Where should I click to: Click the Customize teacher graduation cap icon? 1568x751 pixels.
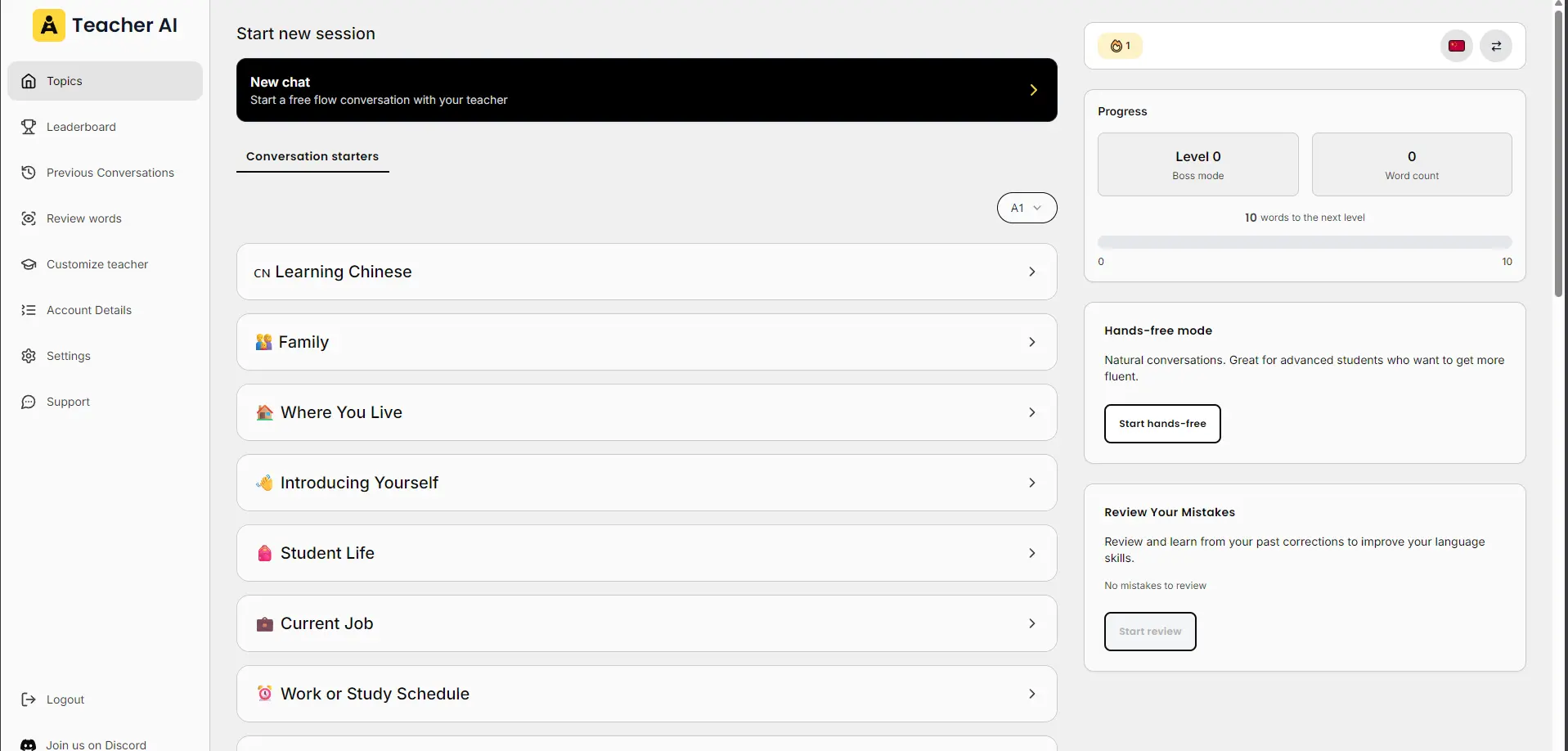pos(29,264)
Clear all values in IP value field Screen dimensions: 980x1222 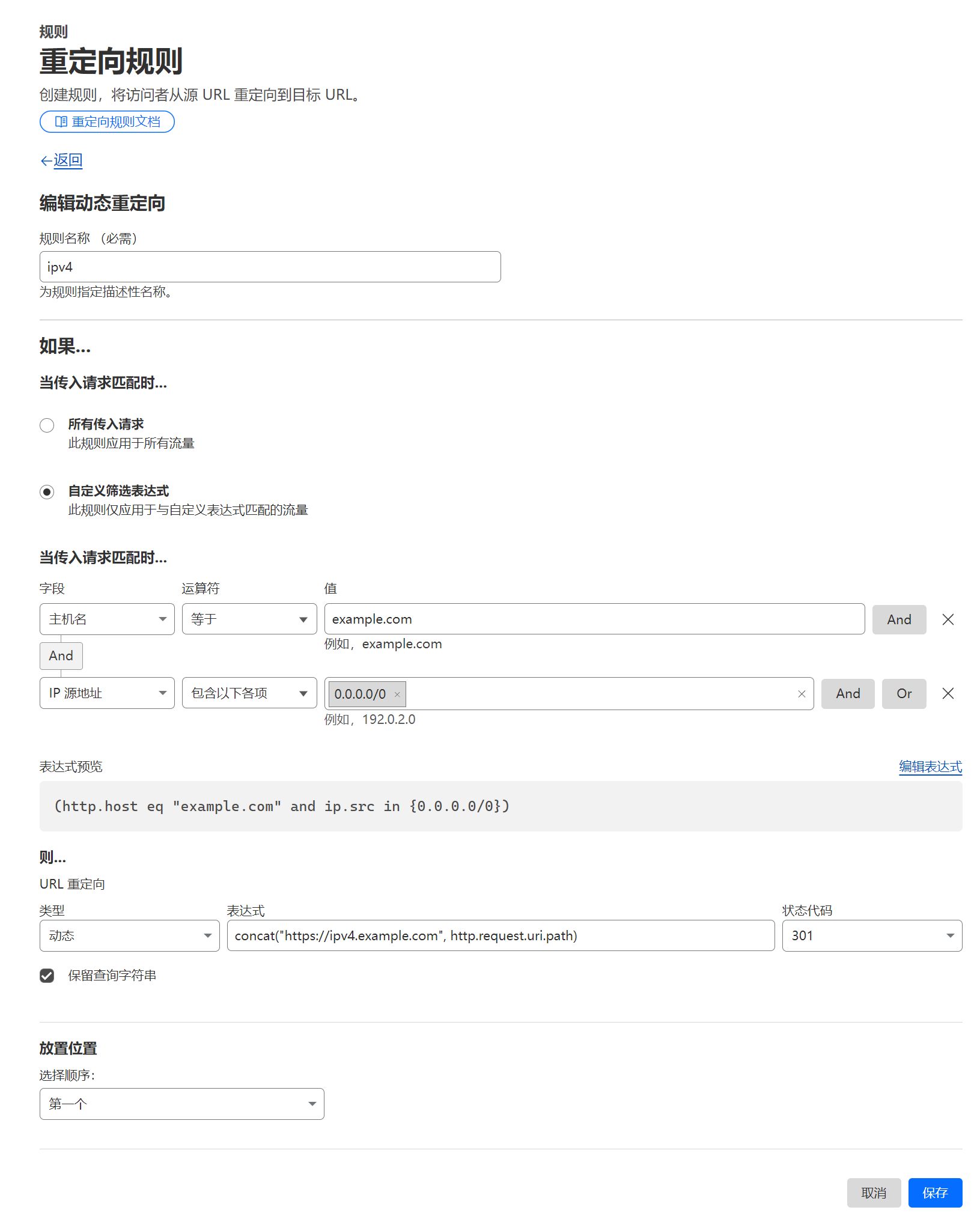click(801, 694)
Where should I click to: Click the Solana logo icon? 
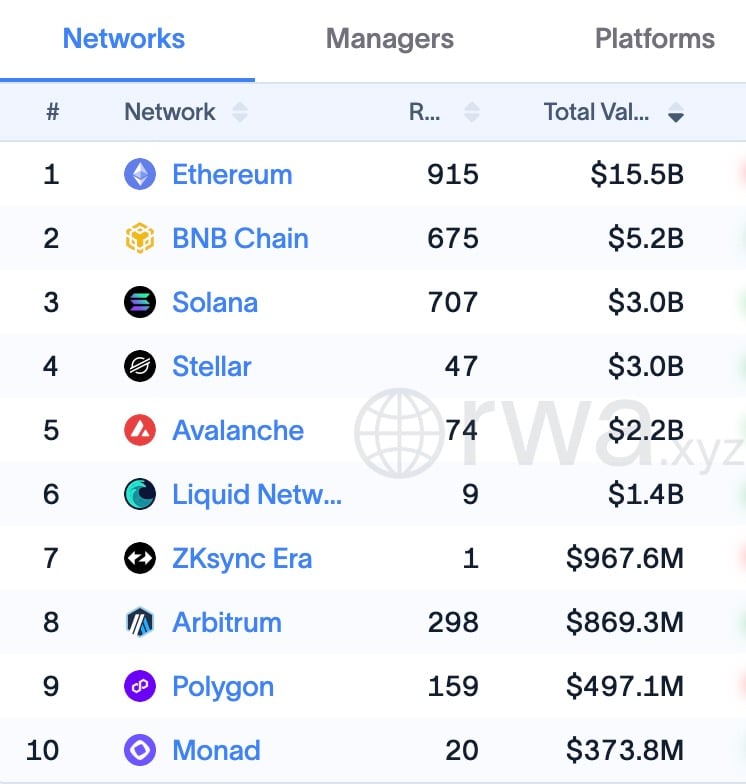click(140, 302)
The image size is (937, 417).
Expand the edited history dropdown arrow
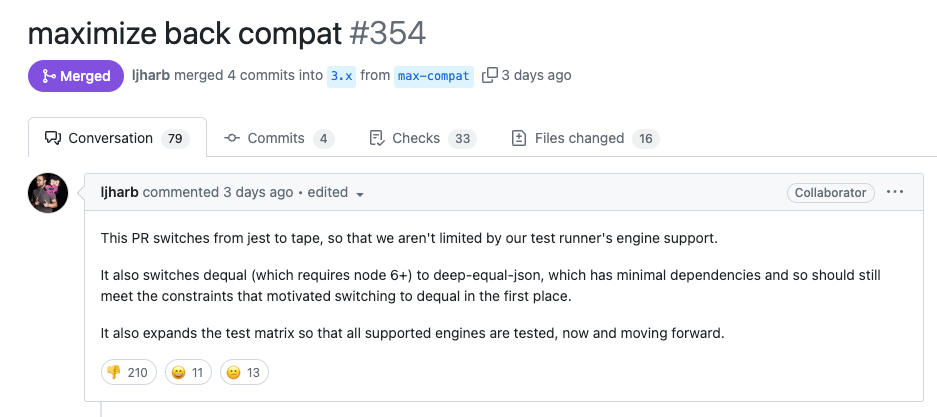point(359,193)
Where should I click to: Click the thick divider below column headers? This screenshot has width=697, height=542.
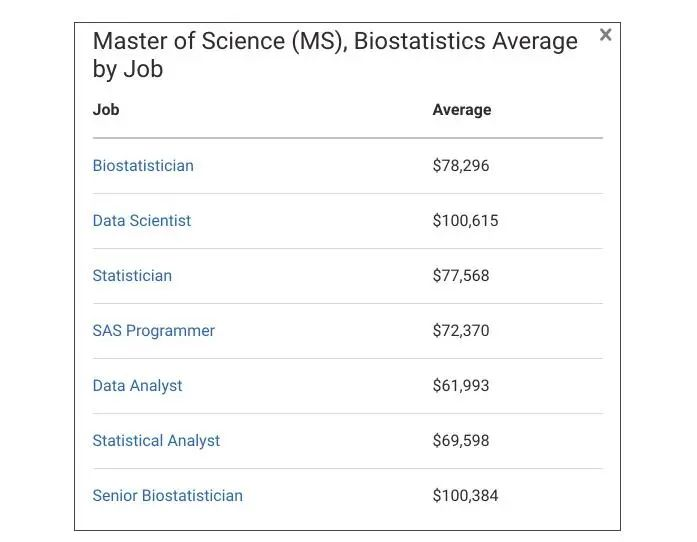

> [DESCRIPTION OF THE TASK] Take the lines from the one that contains "The image size is (937, 417)." down to the last line of the listing above, both included, and set them down exactly, leaving out pictures.

> [FINISHED TASK]
The image size is (937, 417).
Expand the edited history dropdown arrow
point(359,193)
Where should I click to: Click the thick divider below column headers? This screenshot has width=697, height=542.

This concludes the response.